LC and pallium neurons

LC and pallium neurons had membrane potential verified, and step currents were injected in baseline conditions, which was followed by hypoxia exposure. Neurons were monitored in voltage and current clamp, and after 40 min of hypoxia, membrane potential and firing ability were analyzed again. Control and overwintered frogs were used in those experiments.

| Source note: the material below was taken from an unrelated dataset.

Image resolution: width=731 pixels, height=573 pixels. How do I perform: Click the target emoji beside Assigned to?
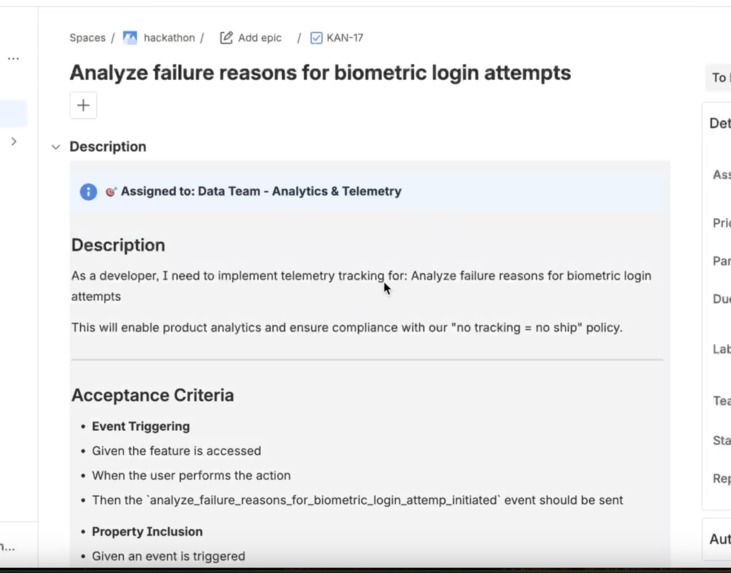111,192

Motoneurons in slices—evoked synaptic transmission

To evaluate the hypoxia effect in the synaptic input per se, presynaptic terminals of vagal motoneurons isolated in slices were stimulated in baseline conditions. After assuring stable initial recordings in the voltage clamp, the slice was bathed with oxygenated aCSF containing 200nM TTX, 20 μM bicuculline, and 2 μM of strychnine to ensure that the evoked transmission had no influence from action potentials or inhibitory synaptic transmission. This solution was washed in for 2 min before the current was injected by the stimulator. After a stable current injection, the cell was recorded in voltage clamp while (a) perfused with aCSF+inhibitors, bubbled with 0% O2, and (b) monitored in an oxygenated solution for time control. Five stimulated postsynaptic currents (sEPSC) in baseline conditions were compared to the 5 last events in hypoxia or at 10 min of recording in time controls. Miniature excitatory postsynaptic current (mEPSC) was analyzed between stimuli at the same period sEPSC was analyzed.

Data analysis

Respiratory-related synaptic inputs, evoked synaptic current, and mEPSCs were recorded in voltage clamp, and their amplitude, width 50, peak area, and frequency were analyzed using the peak analysis function of LabChart (ADInstruments, Dunedin, Otago, New Zealand). The recordings were checked by eye to ensure the accuracy of the program in identifying the events. For mEPSC, a cutoff of 7pA was applied in amplitude. Input resistance was calculated using Ohm’s law (R=ΔV/ΔI) after recording the changes in voltage due to −100-pA current injection and was used to determine access quality. Membrane potential was determined in the current clamp in the period between respiratory bursts. The action potential threshold was considered at the last point before the action potential was triggered naturally by respiratory synaptic input. Firing frequency and the number of spikes triggered by RRSI included all spikes during a single event, which was analyzed for all events in a minute of current-clamp recording. Firing frequency in response to current was analyzed upon injection of 1000pA in vagal motoneurons (or until depolarization block), 200pA in LC neurons, and 60pA in pallium cells. Firing frequency in response to RRSI or current was calculated using the frequency function in the cyclic measurements function on LabChart (ADInstruments, Dunedin, Otago, New Zealand).

Statistical analysis

Data are raw values from individual experiments accompanied by mean. The hypoxic effect on RRSI’s and sEPSC’s peak area, width 50, and amplitude, as well as membrane potential, firing frequency, and mEPSC’s amplitude and frequency, were analyzed using paired t-test for both control and overwintered animals. Differences in activity time in the network/lung area and sEPSC were examined in a survival curve by the log-rank Mantel-Cox test. Statistical significance was accepted when p ≤ 0.05. Baseline values of control and overwintered frogs were compared using an unpaired t-test, and Welch’s correction was applied in case of different standard deviations. The number of cells and preparations (n) used for each experiment is indicated in the figures.